Rapid growing population genetics and bioinformatics provide us with a chance to obtain a global view of the genetic basis of a specific trait of plants (Fang, Fernie & Luo, 2019; Fang & Luo, 2019). For example, a single study could identify dozens of genes that may modulate levels of metabolites (Chen et al., 2014, 2016; Fang et al., 2016; Zhu et al., 2018). However, it is also challenging for us to rapidly and efficiently confirm the functions of numerous candidate genes. Hence, a more efficient system to construct vectors for genome editing is of a vital role. Herein, we reported a novel method to construct the binary vectors with one or two targets by a single round of PCR amplification and a single LR reaction or Golden Gate cloning.

Materials and Methods

Primers design

Primers for amplification were designed using Oligo 7 (http://www.oligo.net/) at default settings with primer melting temperature at 58 °C ± 3 °C. In Gateway clone, the 5′-end of the forward and reverse primers were tagged with aaaaagcaggctta (attB1) and agaaagctgggta (attB2) respectively.
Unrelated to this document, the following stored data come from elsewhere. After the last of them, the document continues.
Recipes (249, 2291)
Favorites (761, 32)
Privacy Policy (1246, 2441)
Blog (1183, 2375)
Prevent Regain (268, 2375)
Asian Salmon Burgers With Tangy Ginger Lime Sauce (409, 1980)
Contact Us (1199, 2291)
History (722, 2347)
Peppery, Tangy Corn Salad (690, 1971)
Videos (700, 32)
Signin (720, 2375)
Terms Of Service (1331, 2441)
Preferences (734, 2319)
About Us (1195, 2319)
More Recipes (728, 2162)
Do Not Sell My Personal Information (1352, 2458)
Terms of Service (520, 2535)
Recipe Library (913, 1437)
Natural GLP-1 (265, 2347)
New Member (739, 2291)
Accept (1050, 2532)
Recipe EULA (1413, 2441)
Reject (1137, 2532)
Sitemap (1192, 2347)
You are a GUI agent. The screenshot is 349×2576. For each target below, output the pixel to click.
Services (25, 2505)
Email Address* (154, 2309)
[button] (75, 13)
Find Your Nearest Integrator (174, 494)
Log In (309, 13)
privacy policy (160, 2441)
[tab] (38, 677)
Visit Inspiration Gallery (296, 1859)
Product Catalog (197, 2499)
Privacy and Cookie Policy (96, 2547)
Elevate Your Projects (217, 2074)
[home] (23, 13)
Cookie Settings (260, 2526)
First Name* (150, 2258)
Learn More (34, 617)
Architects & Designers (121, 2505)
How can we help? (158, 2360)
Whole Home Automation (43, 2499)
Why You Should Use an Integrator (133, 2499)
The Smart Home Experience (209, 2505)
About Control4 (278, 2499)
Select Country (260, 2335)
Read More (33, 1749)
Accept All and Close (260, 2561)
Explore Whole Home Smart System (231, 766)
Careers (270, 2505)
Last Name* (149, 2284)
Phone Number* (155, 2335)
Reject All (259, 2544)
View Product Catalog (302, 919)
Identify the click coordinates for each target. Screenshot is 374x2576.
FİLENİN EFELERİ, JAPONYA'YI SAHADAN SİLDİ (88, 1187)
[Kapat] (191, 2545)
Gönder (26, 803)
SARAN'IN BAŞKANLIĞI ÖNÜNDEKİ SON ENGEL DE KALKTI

Sequences of rice genes were obtained from the Michigan State University Rice Genome Annotation Project database (Kawahara et al., 2013) (http://rice.plantbiology.msu.edu). Targets in exons of each gene for genome editing by CRISPR/Cas9 were selected using CRISPR-P tools (Lei et al., 2014). All the primers used in this study are listed in Table S1, in which adapters are shown in lower case and restriction sites are shown in lower case and italic.

Construction of donor and destination vectors

Given that there is an EcoRV-cutting site on the backbone of pDONR207, a donor vector was constructed by inserting a spacer sequence containing an EcoRV-cutting site between the OsU3 promoter and sgRNA (Fig. 1A). The spacer and its reverse complement were fuzed to the 3′ downstream of sgF primer (denoted as OJG109) and U3R primer (denoted as OJG110), respectively (Table S1). The gateway system matched attB adaptors were fuzed to the 5′ upstream of U3F and sgR primer (denoted as OJD387 and OJD388, Table S1). Then an overlapping PCR was performed with two rounds of reactions: (i) OsU3 promoter fuzed with the spacer was amplified by OJD387 and OJG110, with pOs-sgRNA (Feng et al., 2013) as the template; the spacer fuzed with sgRNA was amplified by OJD388 and OJG109, with pOs-sgRNA (Feng et al., 2013) as the template; (ii) the product of the first round of PCR were equally proportion mixed and diluted to 1/100 as the template of the second round of PCR using OJD387 and OJD388 as primers (Table S1). Subsequently, an BP reaction was set up with 0.4 ul of PCR product and 40 ng of pDONR207 (Fig. 1B). After incubation for 3 h under 25 °C, 1 ul of the product was introduced into 20 ul of T1 competent cells (ZOMANBIO Co., Shanghai, China). Positive clones were identified by colony PCR. Then the plasmid was verified by DNA sequencing and renamed as PJF997 (Fig. 1C). The donor vector named PJF999 was constructed under a similar procedure with PJF997, carrying sgRNA driven by OsU6a. The first round PCR was set up with pYLsgRNA-OsU6a (Ma et al., 2016) as the template (Fig. 1).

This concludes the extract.